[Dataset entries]
************

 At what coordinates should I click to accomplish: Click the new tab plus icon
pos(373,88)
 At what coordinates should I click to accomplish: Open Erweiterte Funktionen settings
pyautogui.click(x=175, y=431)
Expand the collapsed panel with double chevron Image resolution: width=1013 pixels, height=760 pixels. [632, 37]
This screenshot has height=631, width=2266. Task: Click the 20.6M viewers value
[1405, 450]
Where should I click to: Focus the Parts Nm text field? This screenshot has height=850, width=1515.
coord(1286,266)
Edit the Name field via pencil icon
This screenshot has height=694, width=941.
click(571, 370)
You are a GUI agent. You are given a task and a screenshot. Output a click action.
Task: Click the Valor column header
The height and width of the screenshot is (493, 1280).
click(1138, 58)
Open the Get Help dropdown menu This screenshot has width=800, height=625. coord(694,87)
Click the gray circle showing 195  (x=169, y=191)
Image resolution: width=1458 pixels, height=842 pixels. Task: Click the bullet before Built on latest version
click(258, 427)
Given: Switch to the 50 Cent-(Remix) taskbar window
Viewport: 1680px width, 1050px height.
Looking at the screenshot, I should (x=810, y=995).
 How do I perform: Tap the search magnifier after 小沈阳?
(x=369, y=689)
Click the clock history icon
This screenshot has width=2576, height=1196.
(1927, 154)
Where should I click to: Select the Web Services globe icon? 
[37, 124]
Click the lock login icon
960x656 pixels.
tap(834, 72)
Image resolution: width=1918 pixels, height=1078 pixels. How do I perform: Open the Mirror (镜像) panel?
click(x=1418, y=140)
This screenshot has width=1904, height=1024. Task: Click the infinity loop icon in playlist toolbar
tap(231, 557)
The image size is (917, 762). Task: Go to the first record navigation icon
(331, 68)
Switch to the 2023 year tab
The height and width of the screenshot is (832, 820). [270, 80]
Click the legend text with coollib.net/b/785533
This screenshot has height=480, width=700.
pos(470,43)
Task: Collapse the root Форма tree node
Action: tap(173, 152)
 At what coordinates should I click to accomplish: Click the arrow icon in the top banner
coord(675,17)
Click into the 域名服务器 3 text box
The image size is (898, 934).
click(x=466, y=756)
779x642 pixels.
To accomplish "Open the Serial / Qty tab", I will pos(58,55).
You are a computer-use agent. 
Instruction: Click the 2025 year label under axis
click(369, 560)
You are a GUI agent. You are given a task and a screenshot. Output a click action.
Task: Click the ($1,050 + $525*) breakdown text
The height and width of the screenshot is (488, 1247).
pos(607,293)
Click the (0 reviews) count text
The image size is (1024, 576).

************

Only the lines from the one containing "The image size is (917, 762)." through the last line of the records are to be set down, exactly as they appear.

_REPLY_
The image size is (917, 762). Task: Go to the first record navigation icon
(331, 68)
Switch to the 2023 year tab
The height and width of the screenshot is (832, 820). [270, 80]
Click the legend text with coollib.net/b/785533
This screenshot has height=480, width=700.
pos(470,43)
Task: Collapse the root Форма tree node
Action: tap(173, 152)
 At what coordinates should I click to accomplish: Click the arrow icon in the top banner
coord(675,17)
Click into the 域名服务器 3 text box
The image size is (898, 934).
click(x=466, y=756)
779x642 pixels.
To accomplish "Open the Serial / Qty tab", I will pos(58,55).
You are a computer-use agent. 
Instruction: Click the 2025 year label under axis
click(369, 560)
You are a GUI agent. You are given a task and a screenshot. Output a click action.
Task: Click the ($1,050 + $525*) breakdown text
The height and width of the screenshot is (488, 1247).
pos(607,293)
Click the (0 reviews) count text
The image size is (1024, 576).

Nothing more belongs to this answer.